HR 7209: TRAIN Act
HR 7209 in plain English: This bill is early in the legislative process and detailed text is not yet available. Sponsor: Rep. Dean, Madeleine [D-PA-4] (D) · Status: Referred to the House Committee on the Judiciary.
Stated purpose
The TRAIN Act creates a legal process allowing copyright owners to subpoena AI developers to find out whether their copyrighted works were used to train generative AI models.
Arguments supporters make
- Creators currently have no clear way to find out if their work was used to train AI without their permission, and this bill gives them a basic tool to get that information.
- Transparency about what goes into AI training data is a fair first step that lets copyright owners decide whether to pursue further legal action based on actual facts.

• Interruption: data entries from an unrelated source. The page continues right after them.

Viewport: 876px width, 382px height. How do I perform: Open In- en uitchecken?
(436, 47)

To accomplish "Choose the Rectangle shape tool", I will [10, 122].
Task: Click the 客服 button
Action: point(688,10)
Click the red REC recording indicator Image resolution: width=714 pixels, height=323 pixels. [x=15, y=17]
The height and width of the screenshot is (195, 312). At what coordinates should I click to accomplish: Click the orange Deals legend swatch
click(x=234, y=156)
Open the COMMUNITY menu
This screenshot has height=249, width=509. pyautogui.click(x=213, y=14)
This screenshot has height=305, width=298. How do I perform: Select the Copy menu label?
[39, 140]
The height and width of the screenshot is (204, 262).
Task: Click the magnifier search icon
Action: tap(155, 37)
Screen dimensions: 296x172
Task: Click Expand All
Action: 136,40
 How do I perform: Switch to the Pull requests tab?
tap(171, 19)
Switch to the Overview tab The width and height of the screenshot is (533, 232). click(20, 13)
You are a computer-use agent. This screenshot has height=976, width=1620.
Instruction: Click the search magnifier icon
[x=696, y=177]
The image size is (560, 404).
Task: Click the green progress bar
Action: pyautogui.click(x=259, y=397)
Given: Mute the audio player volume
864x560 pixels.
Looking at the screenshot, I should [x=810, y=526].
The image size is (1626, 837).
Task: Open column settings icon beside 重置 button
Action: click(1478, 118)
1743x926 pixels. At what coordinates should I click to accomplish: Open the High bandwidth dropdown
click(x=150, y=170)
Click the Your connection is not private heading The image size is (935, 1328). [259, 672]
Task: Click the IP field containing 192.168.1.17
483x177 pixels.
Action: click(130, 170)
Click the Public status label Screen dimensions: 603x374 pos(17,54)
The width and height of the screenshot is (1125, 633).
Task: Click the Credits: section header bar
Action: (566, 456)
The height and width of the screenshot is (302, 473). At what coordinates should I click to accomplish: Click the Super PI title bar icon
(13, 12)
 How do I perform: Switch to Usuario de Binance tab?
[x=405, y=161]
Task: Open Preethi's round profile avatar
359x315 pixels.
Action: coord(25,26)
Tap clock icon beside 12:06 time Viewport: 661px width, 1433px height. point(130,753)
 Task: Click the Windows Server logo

- The subpoena is limited to a requester's own works, so it is narrowly targeted and does not let anyone fish through another person's private data.
Arguments opponents make
- AI companies may hold training datasets containing billions of files, and complying with these subpoenas could be technically difficult, costly, and disruptive to business operations.
- A 'subjective good faith belief' is a low bar for triggering a subpoena, which could open the door to a flood of requests that burden courts and developers even when no infringement occurred.
- This process addresses only information-gathering and does not resolve the underlying legal question of whether using copyrighted works to train AI actually constitutes infringement, leaving the core dispute unsettled.
Tradeoffs
The bill gives copyright owners more information and leverage, but imposes new disclosure obligations on AI developers who may argue that revealing training data raises their own competitive and legal risks. Easier access to information for one side means added legal and operational costs for the other.
Current status in Congress: In committee.